This is a greatly expanded version of Lyn's Welsh language only book on the same topic. Somewhat bizarrely, it is the first English language book on Operation Julie to be written by a civilian (notwithstanding my own chapter on the case in Albion Dreaming). Of the other contenders, Dick Lee's Operation Julie was a workman like account from the police perspective but heavily biased toward the forces of lawn order, and the information about the case in Pritchard and Laxton's Busted! is shot through with breathless tabloid prose and anti hippie sentiment of the worse kind.

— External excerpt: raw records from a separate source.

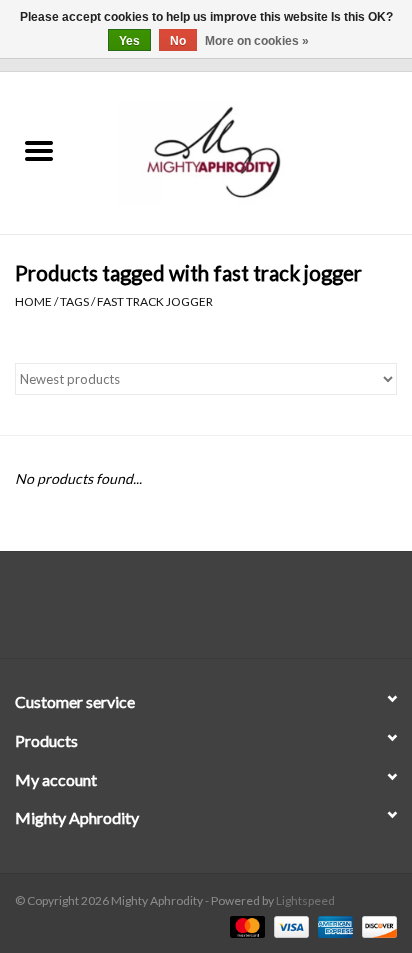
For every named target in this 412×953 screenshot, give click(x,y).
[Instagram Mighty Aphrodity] (259, 612)
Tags (74, 301)
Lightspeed (305, 900)
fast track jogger (155, 301)
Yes (129, 41)
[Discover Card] (376, 925)
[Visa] (289, 925)
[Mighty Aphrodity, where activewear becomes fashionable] (245, 151)
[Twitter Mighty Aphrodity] (189, 612)
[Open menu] (39, 150)
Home (33, 301)
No (178, 41)
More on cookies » (257, 41)
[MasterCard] (245, 925)
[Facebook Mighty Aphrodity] (154, 612)
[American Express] (333, 925)
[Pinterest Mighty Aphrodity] (224, 612)
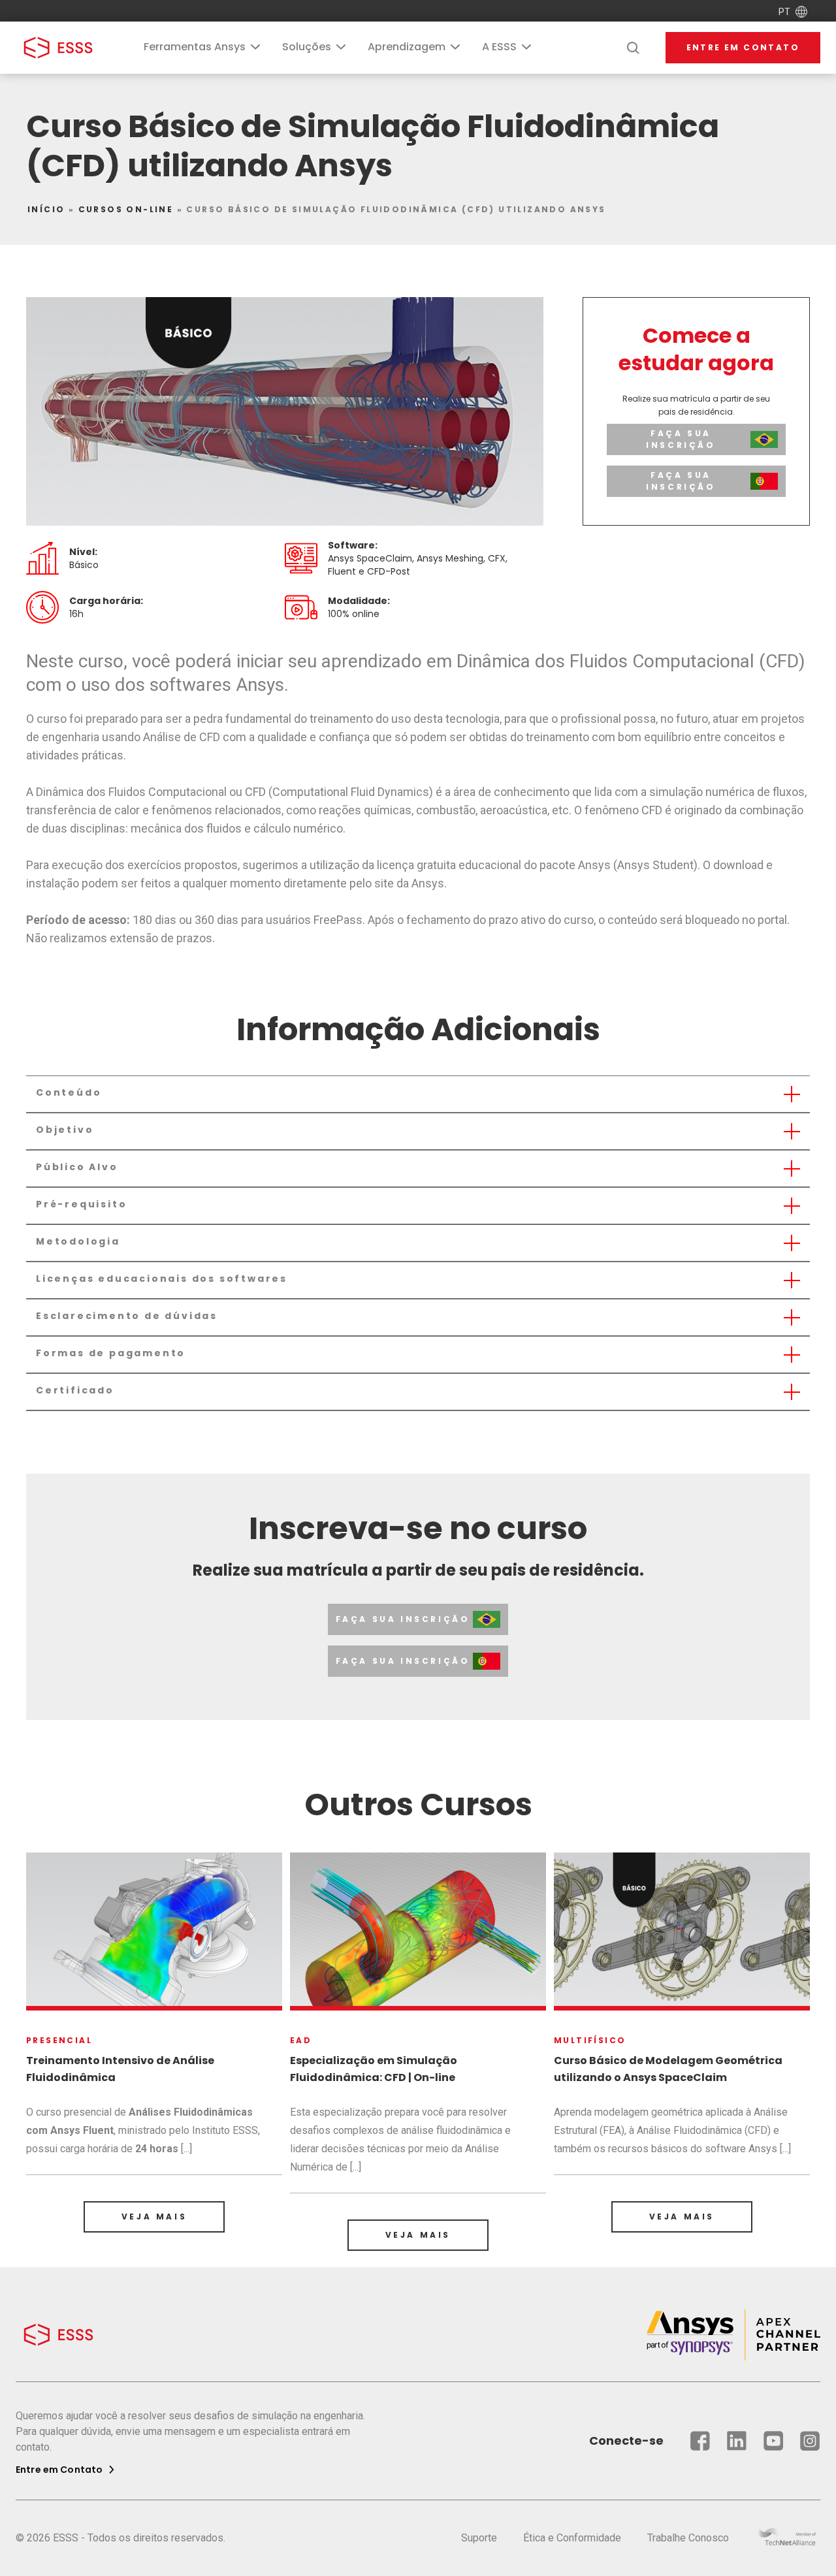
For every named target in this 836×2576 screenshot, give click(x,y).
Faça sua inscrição (680, 439)
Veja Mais (154, 2216)
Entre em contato (742, 47)
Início (46, 209)
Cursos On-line (126, 209)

Lyn Ebenezer's Operation Julie is quite the opposite of the above. With an easy but insightful writing style and hitherto unseen photographs Lyn guides you through the intricacies of the case. Although there were two chemists involved in the Operation Julie events, Richard Kemp (Wales) and Andy Munro (London), Lyn concentrates primarily on the Welsh angle, and thus Kemp's role, but is no worse for doing so. Lyn's job as a journalist who covered the case, along with his detailed geographical and social knowledge of the area, as well as his connections with people who knew some of the main players ideally places him to tell the story of the welsh connection.
And what a story. Part international criminal master plan, part hippie ideological adventure and in some cases, part farce. Rural Wales was a hotbed of hippie activity in the early 70s and Lyn's tales of bags of cash being exchanged for bags of acid in out of the way farmers' pubs has an element of Carry on Tripping about it. Lyn makes it clear that the acid makers and their ilk were accepted into the local community and well liked - hardly the chisel faced villainous exploiters of youth that the judiciary and media would soon paint them. And there's the rub. The Operation Julie chemists, distributors, dealers and the scene that surrounded them were, for the most part, well-educated decent people. Sure, most of them made a lot of money from producing and distributing the finest LSD the world has known. But surely, that's just capitalism with a Smile? It wasn't the local farmers and villagers who feared what the Julie crew were up to, it was straight-laced middle England who could not- would not- countenance its sons and daughters having their minds expanded and not becoming a child-breeding, order-obeying, production unit for the consumerist state.
Our pampered lives belie the fact that there appears to be an unspoken establishment `conspiracy' to maintain order and control at all costs. The burgeoning free festival scene and `back to the land' movement in the UK during the 70s was fuelled by and often paid for by LSD, and new ways of living and being born of the LSD experience were developing. This couldn't be allowed to happen and so millions of pounds and hundreds of thousands of man hours was invested to smashing this perceived threat to society.
The authorities need not have worried though. As Lyn points out, there was no real counter culture response to the Operation Julie busts. Acid was freely available from elsewhere and it took a while for the stocks of Operation Julie acid already in circulation to be depleted (Kemp's acid still turns up in busts apparently-vintage acid, wow!). In short, the people who had so much to thank Kemp and Munro for exhibited the same selfish traits as the society they wished to change.
But despite the time, effort and money invested in shutting down the LSD labs, what the authorities failed to realise is that the true LSD revolution is in the head and Kemp and Munro's acid had caused the lives of thousands to change tremendously. Those people are out there, still spreading the acid vision in their own way, still using what they learned to change and fighting a guerrilla against the forces of grey conformity and `straight' society. True, there have been some acid casualties- but what war doesn't have?
There are still many loose ends to be tied up, at which Lyn hints but doesn't have the space to explore. Was Ronald Stark really an agent working for a security service, or just a clever manipulator? How deep were the links to the Brotherhood of Eternal Love? Which of the Julie team betrayed Kemp and revealed the location of 1.3 kg of crystal acid under Kemp's kitchen floor (I asked Mark Tcharney, who might have known, about this and he refused to comment)? What is the Princess Margaret connection of which we dare not speak for fear of being sued by Roddy Llewelyn? Where did the `missing' money and acid go? The list goes on, and is not clarified by the passage of time.
I did find one error though- Lyn states that LSD did not become illegal in the UK until 1974 (p.34). This most definitely not the case, LSD was outlawed in September 1966, a month before its banning in the USA. However, this error does not in any way detract from the quality of Lyn's research.
The definitive book unravelling Operation Julie has yet to be written. Much of the information is out there in media and official sources (courtesy of the Freedom of Information Act). But what is really needed for such a book to be written is for one or more of the principals to come forward and talk about the case so an informed story can be told from their angle as well as that of the police.
In the meantime, Lyn Ebenezer has done an excellent and well balanced job in sifting the known facts about what it surely one of the pivotal cultural events of the late 2oth century. Whether or not you were fortunate enough to have taken any of Kemp and Munro's acid- and I was lucky to have done so- Operation Julie is a well researched and though provoking book that deserves to be read by anyone who has got as far as the end of this review! Really, it's good.